Petit chien

Paris, Le 17 Septembre 1915

Mon chéri,

Comme je te l’ai dit hier, j’ai été voir Madeleine chez Madame Sut.

J’ai eu le plaisir de la trouver. Elle ne retourne pas à Cayeux, son séjour à la mer est terminé.

Comme je m’en doutais, j’ai tenu le rôle de consolatrice des affligés. A présent, elle demande les permissions à grands cris et se désole du retard apporté à celle de Robert. Je l’ai consolé du mieux que j’ai pu.

Il est survenu une histoire très amusante chez Madame Sut. Ce n’est pas très intéressant mais cela t’amusera tout de même. Ecoute : Cette dame avait depuis le matin reçu comme cadeau un amour de petit chien, non pardon une petite chienne qui a à peine six semaines. Et elle cherchait parmi nous toutes qui en serait la marraine. Pour obtenir cette place, il fallait trouver un très joli nom. Pour ma part, cela a été vite fait, comme tu dois le penser, j’ai dit Folette. Lui ayant fait une friction à l’eau de Cologne, (non plus Cologne, ce nom affreux, mais Pologne) la place me revenait de droit.

eua-pologne

Trois personnes étaient pour Folette, mais Madeleine qui n’a jamais les mêmes idées comme tout le monde voulait Bobet. Après elle voulait Coquette. Comme tout le monde se disputait, nous avons voté, mais il y a eu ballotage. Je voyais presque avec joie que j’allais obtenir Follette. Quand tout à coup, Madeleine se met à dire “Si cette bête s’appelle Folette, jamais je n’y toucherai !”. Merci monsieur, comme tu dis si gentiment. Je n’ai pas insisté, ce qui fait que la chienne n’a pas de nom.

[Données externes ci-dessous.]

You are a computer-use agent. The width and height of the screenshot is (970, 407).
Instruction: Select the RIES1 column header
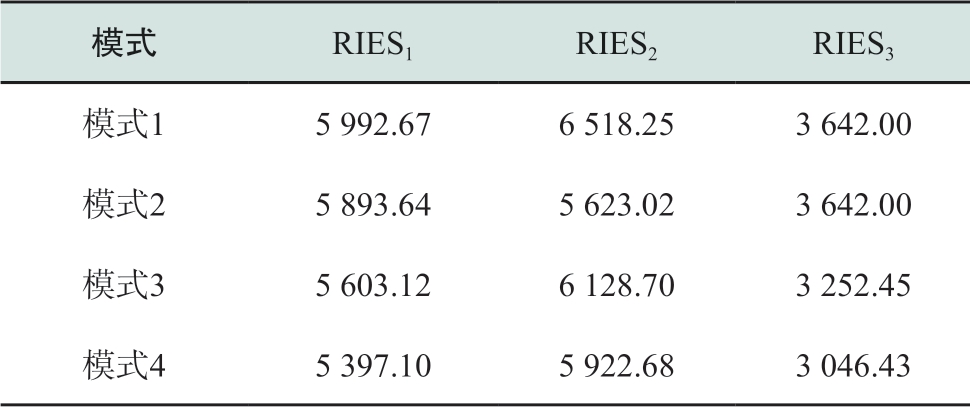click(372, 45)
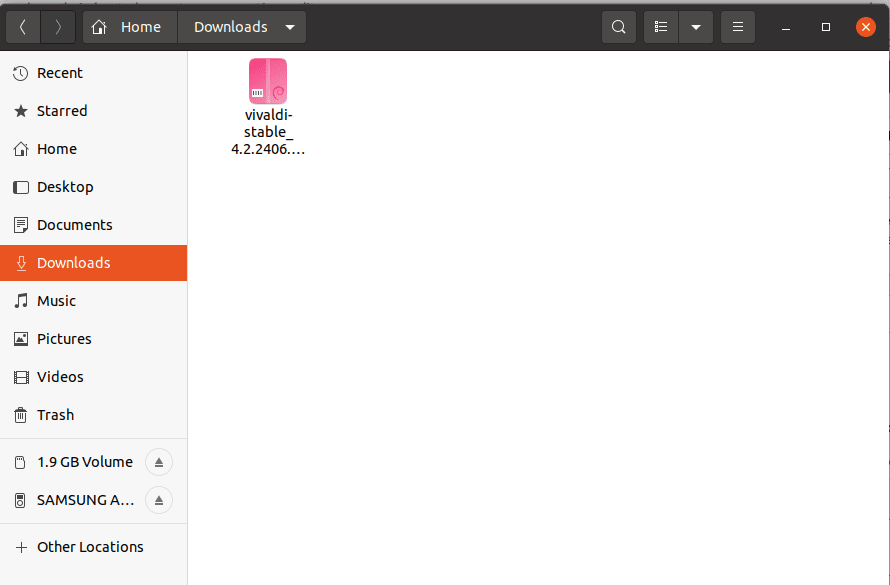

En rentrant, j’ai eu la délicieuse surprise de trouver ta lettre du 13. Tu me dis que j’ai été une éternité à t’écrire et que si tu restais quatre jours sans m’écrire que je te gronderais sûrement. Je ne suis si méchante que cela, mais je ne te gronderai jamais parce que tu ne resteras jamais si longtemps sans m’écrire. Je reconnais en effet que j’ai eu tort de ne pas t’écrire, car mon pauvre petit Loulou chéri s’est inquiété à cause de moi, mais ce n’était pas tout à fait de ma faute, j’en voulais à mon père et quand j’en veux à quelqu’un, ce n’est pas pour rire. C’est donc de la faute à mon vilain caractère. Mais je sais bien que mon petit chéri ne m’en voudra pas pour cela, aussi, pour lui faire oublier, j’ajoute pour ma dette personnelle 10 gros baisers comme récompense. J’espère que tu accepteras.

Tu me demandes si j’ai reçu tes photos ? Oui mon petit chéri. J’en ai six des petits formats. Elles ne jaunissent pas du tout, elles sont toujours aussi nettes que lorsque tu me les as envoyées. Il faut dire qu’elles ne sont pas à l’air. Elles sont dans mon petit carnet avec mes pensées. Il y a que celles où tu es au téléphone qui est dans ma chambre, mais comme elle est dans un cadre, elle ne s’abime pas. J’ai pareillement celle que tu as fait faire à St Menehould.

lucien-telephone

Je vais terminer ce long griffonnage car la place me manque. En espérant que cette lettre te trouver au coin de ton feu et en bonne santé, reçois, vestale de mon coeur, mille doux baisers.